Un enregistrement acoustique. Bien sûr on réserve cela pour l’écoute et pas pour le bal.
Une jolie version. C’est assez léger et pas trop marqué en canyengue intense… Cela reste cependant un peu monotone, mais le joli violon de Cayetano Puglisi, délicieusement larmoyant, fait pardonner cela.
Mentías 1937-04-01 (vals) – Orquesta Juan D’Arienzo. C’est notre valse du jour. On termine avec énergie.

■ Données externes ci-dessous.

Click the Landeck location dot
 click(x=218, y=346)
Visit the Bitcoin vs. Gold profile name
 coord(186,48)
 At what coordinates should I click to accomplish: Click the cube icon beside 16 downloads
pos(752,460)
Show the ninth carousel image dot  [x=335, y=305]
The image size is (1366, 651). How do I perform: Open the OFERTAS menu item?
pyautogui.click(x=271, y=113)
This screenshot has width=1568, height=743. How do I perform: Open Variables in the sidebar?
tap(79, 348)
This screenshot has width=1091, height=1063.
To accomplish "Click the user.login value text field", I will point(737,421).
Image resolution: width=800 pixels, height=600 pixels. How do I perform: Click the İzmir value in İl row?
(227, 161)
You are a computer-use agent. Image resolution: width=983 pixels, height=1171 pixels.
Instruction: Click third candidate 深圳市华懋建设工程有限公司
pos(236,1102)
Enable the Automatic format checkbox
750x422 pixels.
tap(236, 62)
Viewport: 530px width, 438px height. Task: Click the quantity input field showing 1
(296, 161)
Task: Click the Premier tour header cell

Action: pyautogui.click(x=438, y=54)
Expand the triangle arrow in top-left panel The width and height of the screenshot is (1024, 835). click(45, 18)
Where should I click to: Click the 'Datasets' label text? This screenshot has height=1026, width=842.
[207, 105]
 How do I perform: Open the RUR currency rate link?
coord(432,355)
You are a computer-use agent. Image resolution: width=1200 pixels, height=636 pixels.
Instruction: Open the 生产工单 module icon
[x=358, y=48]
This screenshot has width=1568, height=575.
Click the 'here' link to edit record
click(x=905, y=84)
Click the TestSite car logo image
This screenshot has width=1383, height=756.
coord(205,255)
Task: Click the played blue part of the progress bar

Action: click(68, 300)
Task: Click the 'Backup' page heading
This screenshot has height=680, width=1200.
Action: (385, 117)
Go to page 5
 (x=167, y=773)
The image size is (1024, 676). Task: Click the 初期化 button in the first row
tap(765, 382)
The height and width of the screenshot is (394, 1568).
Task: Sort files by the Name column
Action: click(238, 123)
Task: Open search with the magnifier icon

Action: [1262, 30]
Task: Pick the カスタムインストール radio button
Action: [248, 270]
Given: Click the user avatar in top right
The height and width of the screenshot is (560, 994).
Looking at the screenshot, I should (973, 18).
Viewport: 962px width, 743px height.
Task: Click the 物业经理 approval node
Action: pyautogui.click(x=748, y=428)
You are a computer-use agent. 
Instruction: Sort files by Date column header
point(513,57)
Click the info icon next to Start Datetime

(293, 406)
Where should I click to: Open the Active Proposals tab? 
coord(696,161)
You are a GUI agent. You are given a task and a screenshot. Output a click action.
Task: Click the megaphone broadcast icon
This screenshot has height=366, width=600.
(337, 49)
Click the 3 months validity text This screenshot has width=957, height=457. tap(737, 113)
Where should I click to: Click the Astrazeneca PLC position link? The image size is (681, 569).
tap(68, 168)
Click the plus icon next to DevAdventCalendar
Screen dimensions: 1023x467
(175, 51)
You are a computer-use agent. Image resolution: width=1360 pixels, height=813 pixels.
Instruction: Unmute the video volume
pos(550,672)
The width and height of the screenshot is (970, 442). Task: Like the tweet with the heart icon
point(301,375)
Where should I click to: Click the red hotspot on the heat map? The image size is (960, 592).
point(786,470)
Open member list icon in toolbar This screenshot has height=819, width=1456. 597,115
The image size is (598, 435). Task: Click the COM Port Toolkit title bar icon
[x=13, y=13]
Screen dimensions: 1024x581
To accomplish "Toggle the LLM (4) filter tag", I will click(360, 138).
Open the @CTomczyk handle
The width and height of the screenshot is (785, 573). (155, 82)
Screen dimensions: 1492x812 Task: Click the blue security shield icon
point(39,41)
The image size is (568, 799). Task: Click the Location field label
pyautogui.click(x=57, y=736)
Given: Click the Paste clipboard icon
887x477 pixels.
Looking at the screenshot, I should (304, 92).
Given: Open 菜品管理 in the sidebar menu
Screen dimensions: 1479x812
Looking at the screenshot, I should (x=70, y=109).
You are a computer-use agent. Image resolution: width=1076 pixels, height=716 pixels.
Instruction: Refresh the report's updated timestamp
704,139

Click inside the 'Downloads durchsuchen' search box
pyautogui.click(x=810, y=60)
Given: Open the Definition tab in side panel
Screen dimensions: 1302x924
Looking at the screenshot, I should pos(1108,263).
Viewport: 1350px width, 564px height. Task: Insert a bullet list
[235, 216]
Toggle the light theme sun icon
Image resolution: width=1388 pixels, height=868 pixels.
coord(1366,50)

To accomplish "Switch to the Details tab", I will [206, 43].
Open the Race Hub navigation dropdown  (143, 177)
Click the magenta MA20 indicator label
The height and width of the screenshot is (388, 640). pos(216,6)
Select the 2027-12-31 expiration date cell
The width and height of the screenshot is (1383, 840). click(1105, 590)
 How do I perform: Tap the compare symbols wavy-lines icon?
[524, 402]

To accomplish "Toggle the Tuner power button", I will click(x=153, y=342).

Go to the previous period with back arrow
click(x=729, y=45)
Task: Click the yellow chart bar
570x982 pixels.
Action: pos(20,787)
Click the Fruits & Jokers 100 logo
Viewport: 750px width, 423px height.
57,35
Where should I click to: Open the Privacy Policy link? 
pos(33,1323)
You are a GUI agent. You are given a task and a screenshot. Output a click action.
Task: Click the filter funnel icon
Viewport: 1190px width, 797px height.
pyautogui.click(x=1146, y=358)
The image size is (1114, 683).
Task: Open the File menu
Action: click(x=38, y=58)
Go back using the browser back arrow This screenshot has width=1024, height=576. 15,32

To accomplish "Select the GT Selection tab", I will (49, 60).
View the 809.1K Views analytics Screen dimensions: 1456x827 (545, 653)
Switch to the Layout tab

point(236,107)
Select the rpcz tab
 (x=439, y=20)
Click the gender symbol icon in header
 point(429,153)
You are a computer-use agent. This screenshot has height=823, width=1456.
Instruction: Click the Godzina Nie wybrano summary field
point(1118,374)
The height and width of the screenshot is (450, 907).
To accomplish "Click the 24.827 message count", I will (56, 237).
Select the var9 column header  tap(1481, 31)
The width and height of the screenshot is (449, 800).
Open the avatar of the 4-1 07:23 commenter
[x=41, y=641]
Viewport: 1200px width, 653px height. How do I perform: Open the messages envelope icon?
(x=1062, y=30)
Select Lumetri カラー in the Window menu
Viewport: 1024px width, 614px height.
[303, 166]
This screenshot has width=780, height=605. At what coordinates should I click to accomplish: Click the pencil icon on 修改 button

La tradition de la valse d’anniversaire
Il est des traditions dont on ne connaît pas vraiment l’origine. La valse d’anniversaire dans les milongas en fait sans doute partie. Il se peut aussi que ce soit une ignorance de ma part. Voici ce qui me semble à peu près vérifiable.
La valse des mariés
Un peu partout dans le monde, les nouveaux mariés ouvrent le bal, par une valse, ce qui assure à certains professeurs de danse une petite rente. Ils mettent en scène une petite chorégraphie, les mariés l’apprennent par cœur et le jour de la noce, ils émerveillent les invités et la famille, soigneusement anesthésiés au préalable par la richesse du repas et des alcools servis.
La valse des 15 ans
Plus spécifiquement en Amérique latine, il y a la tradition des 15 ans des jeunes filles/femmes. Cette cérémonie, peut-être issue des cultures précolombiennes, perdure de nos jours avec des formes, souvent très élaborées. Il existe des boutiques de robes spéciales pour les 15 ans, des maîtres de cérémonie et des vidéastes spécialisés. Ce sont des fêtes fort coûteuses et les familles s’endettent bien plus pour les quinze ans que pour le mariage. Cette tradition évolue, mais en général, la jeune femme est présentée par le père (ou parrain) et effectue avec lui une valse, puis, les amis d’enfance, éventuels prétendants et autres, dansent avec la quinceañera (jeune femme de 15 ans). Voir l’article de Wikipédia pour des éléments plus concrets. En Europe, chez les puissants, on peut trouver une cérémonie parallèle, le bal des débutantes.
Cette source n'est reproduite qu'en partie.